#### DIRECTIONS:
In two sentences, summarize the article about the physicians' well-being task force survey.

#### SUPPLIED PASSAGE:
|---|

July 26, 2017

Physicians’ well-being task force distributes two-question survey

The Vanderbilt Task Force for Empowerment and Well-Being, a group formed earlier this year to investigate and implement ways to prevent burnout among physicians, will be using an online tool to gather information in the next few weeks to help it with its work.

An email containing a link to the tool was sent earlier this week to Vanderbilt University Medical Center (VUMC) physicians. Using the tool consists of providing some demographic data and answering two questions. By combining some department/division and age groups together, the results will have no identifying information and no data are analyzed that have fewer than five people in a group.

The taskforce was appointed by Jeff Balser, M.D., Ph.D., President and CEO of VUMC and Dean of the School of Medicine, and C. Wright Pinson, MBA, M.D., Deputy CEO and Chief Health System Officer. The 15-member group is co-chaired by Reid Thompson, M.D., William F. Meacham Professor of Neurological Surgery, and Mary Yarbrough, M.D., MPH, associate professor of Clinical Medicine and executive director of Faculty and Staff Health and Wellness.

“We hope that physicians will be willing to take a little time and use this data-gathering tool to help us understand the challenges they face,” Yarbrough said.

|---|

#### COLLECTED DATA:
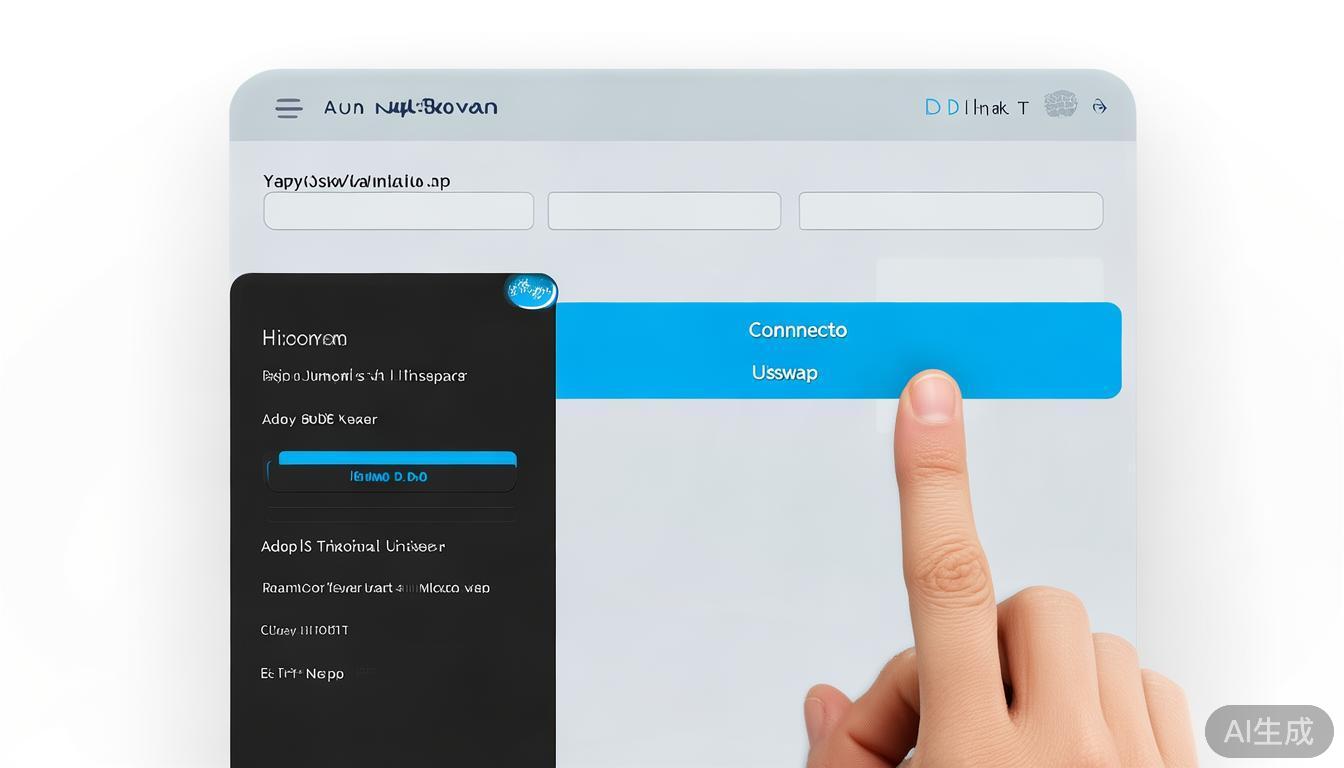This screenshot has height=768, width=1344.
Task: Open the "Nepo" entry at sidebar bottom
Action: [x=302, y=673]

|---|

#### ANSWER AREA:
The Vanderbilt Task Force for Empowerment and Well-Being, formed earlier in the year to find ways to prevent physician burnout, emailed VUMC physicians a link to an online tool that asks for some demographic data and two questions, with results grouped so that they carry no identifying information. The 15-member group was appointed by Jeff Balser and C. Wright Pinson and is co-chaired by Reid Thompson and Mary Yarbrough, who hopes physicians will use the tool to help the task force understand the challenges they face.